The Park Service presentation will be largely focused on potential solutions for future park access and management of the upland and aquatic resources around the site of a breach in the beach near Eagle Harbor.
The Park Service will also seek any public recommendations about areas of the park that are north of the current breach.
The breach was the major topic during a town hall meeting held in January.
Originally about a quarter-mile wide and roughly 30-feet deep, the breach has to a significant extent filled in with sand accreting from the south due to the currents and wave action along the peninsula.
While the breach is not navigable by boat, it remains a part of the park’s footprint six months after Hurricane Michael.
With just two exceptions, public speakers in January overwhelmingly supported leaving the breach and Mother Nature alone, with recommendations ranging from creating a causeway or ferry shuttle to the “island” and the north end of the park.
“Everybody loves to visit an island,” said Doug Waits, one of several speakers who said the breach provides a “golden opportunity” for the state to enhance the park’s mission and resources.
Several residents also noted improvement in the quality and clarity of the waters of St. Joseph Bay, which in their estimation had occurred after the breach began providing a flush of saltwater that, at least in theory, mitigated freshwater discharges coming out of the Gulf County Canal.
State park officials said it was too soon to gauge the impact of the beach on bay water quality.
According to county leaders, the state Department of Environmental Protection is contemplating partnering on a late summer beach restoration project to fully replace the sand lost at Eagle Harbor.
Alsentzer said in January that the price tag for renovating the park is estimated at $14 million and that cost is without doing anything to restore the breach.
The park sustained significant damage beyond the Eagle Harbor area, with the two primary campgrounds all but wiped out and trees downed throughout the park.
The state spent nearly $500,000 clearing and cleaning the park, which opened on a limited basis in January.

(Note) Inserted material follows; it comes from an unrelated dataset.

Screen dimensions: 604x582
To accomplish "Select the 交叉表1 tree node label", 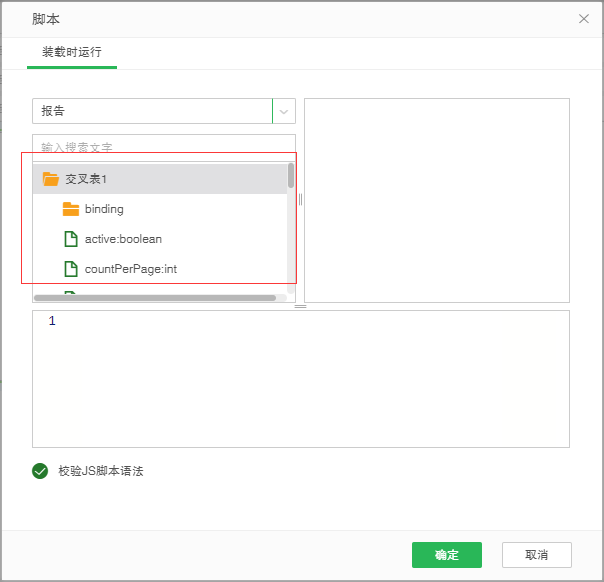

Access is limited to the south end of the park, from Gulf Beach and Eagle Harbor south, and is daytime only.
The state, Alsentzer said, understands the importance of the park, which attracts more than a quarter million visitors per year, bringing an economic impact to the area of $21 million, and an estimated 300 jobs.
Alsentzer added that due to the extent of the damage, a new 10-year unit plan must likely be drafted for the park; the park was in year four of its current unit plan when Michael hit.
Written comments and recommendations from the public will continue to be encouraged and accepted through May 14.
“After this meeting and review of all public comments, we will proceed with next steps regarding the breach and continue the recovery efforts for the remainder of St. Joseph Peninsula State Park,” Alsentzer said in a press release.
“With continued planning and resource restoration efforts, the Florida Park Service is striving to return St. Joseph Peninsula State Park as an asset in conservation and public resource-based recreation.”